Get happy in Panama City
Central American city becomes first-world contender
What’s the happiest country in the world? Topping many a list — including a December Gallup poll — is Panama. Yep, it’s no longer the Danes but the Panamanians who are considered the most positive people on Earth.
So, how exactly does this translate into a visit to its capital, Panama City? Certainly, things have improved for its citizens in the past 15 years. When the 48-mile-long canal connecting the Atlantic and Pacific oceans (via the Caribbean Sea) was turned over to Panama in 1999, it ushered in an economic wave that brought the city to the forefront of international banking and trade. With the windfall came vast swaths of construction — high-rise office towers and apartment buildings dot the skyline — signifying this Central American city had become a first-world player.
The locals have a lot to smile about in Panama City.
In fact, Panama City brings to mind a smaller version of Miami, the city I’d flown from (the nonstop flight from NYC didn’t get to Tocumen International Airport until 11 p.m. and I wanted to arrive in these new surroundings during daylight), about three hours away.
I headed to the Westin Playa Bonita Panama, one of the latest in a cavalcade of new hotels cropping up around the country. From the air, the towering property (rooms from $265, starwoodhotels.com) looks like a 21st-century spaceship ready to lift off and orbit the earth. Checking in, you’re glad it’s grounded where it is.
The 20-story complex is currently the biggest resort in the country, and each room features a balcony or terrace offering views of the rain forest or ocean and the flotilla of ships waiting to go through the canal. There is a private beach and four pools, including one that runs the length of the property, resembling the canal itself. (The son of Panama’s president recently celebrated his marriage in the hotel’s ballroom, the country’s largest.)
A must for any Panama City itinerary is a visit to the Miraflores Locks, where children and adults can watch boats of all sizes enter or exit the Pacific side of the canal. The four-level complex features viewing stands, a museum (devoted to the history of the canal), dining and shopping venues. Extra party hats and champagne will be trotted out in 2014 to celebrate the canal’s 100th birthday.

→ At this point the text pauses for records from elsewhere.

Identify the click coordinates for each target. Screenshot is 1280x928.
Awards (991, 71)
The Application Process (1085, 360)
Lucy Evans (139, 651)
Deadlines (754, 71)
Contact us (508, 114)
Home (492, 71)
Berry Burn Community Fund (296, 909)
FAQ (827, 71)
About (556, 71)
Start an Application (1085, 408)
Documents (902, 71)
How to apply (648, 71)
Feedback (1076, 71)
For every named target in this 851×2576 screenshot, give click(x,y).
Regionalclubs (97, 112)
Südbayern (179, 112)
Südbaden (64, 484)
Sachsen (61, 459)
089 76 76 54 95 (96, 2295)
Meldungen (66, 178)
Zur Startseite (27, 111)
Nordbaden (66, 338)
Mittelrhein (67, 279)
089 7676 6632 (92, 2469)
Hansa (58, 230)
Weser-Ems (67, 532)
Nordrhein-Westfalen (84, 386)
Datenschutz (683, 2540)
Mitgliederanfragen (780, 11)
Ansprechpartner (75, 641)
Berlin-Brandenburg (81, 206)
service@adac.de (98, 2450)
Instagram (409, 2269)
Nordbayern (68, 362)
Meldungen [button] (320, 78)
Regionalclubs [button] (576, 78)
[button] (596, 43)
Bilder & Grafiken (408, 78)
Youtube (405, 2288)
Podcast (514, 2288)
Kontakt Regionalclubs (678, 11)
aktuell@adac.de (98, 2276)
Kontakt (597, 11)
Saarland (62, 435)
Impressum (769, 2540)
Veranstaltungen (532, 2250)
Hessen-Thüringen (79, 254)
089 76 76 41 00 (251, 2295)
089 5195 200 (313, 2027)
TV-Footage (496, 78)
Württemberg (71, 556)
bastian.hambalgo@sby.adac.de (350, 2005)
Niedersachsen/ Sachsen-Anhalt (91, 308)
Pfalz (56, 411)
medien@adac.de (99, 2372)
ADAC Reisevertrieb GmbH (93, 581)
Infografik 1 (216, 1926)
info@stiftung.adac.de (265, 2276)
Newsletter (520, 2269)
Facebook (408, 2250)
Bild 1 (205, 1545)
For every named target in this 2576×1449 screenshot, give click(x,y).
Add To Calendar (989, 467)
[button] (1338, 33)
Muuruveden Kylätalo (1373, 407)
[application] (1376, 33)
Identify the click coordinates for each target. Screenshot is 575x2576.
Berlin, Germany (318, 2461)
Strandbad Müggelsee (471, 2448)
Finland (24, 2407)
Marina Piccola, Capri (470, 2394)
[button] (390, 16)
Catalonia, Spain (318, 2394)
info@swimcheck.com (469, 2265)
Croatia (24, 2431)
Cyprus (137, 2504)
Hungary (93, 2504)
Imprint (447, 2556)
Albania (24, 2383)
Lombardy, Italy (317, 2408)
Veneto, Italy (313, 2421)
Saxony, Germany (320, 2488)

Also worth a look is the BioMuseo, the Frank Gehry-designed gem — set to open later this year — that will tell the story of how North and South America were joined (by isthmus) 70 million years ago. Until then, hard-hat tours are offered. Take one. To tour a Gehry building as it’s going up is an experience you’ll remember the rest of your life. His architecture is beyond happy — it’s ecstatic!
To add contrast to the amazing building boom going on downtown, plan on spending at least a day or two in Casco Viejo, the old section of the city, which dates back to the 1500s. It’s gradually being turned into a pedestrian-only area to alleviate the current congestion.
If you’d like to brush up on your Spanish, you can check out the courses at Casco Antiguo Spanish School (cascospanish.com), where sessions run from one day to several weeks. The school’s director, David Gold, a Connecticut transplant, is also a great source for current local hot spots for dining, drinking, sightseeing, shopping and places to stay in the old section of the city.
Gold’s tips include the Manolo Caracol restaurant, whose chef/owner visits local markets every day to select fresh produce and seafood for his famed eight-course dinners. It’s justifiably the most popular restaurant in the area — ask your concierge to help reserve a table.
Also on Gold’s list is Encima, located on the roof of the Tántalo hotel, with stunning views of the skyline and an attractive crowd that could rival South Beach.
If Pedro Arias Davila, who founded Panama City in 1519, could magically reappear today, he’d surely be one of the country’s 3.5-million happiest people. As for me, I’m just happy to be able to work the word “isthmus” into my travel tales.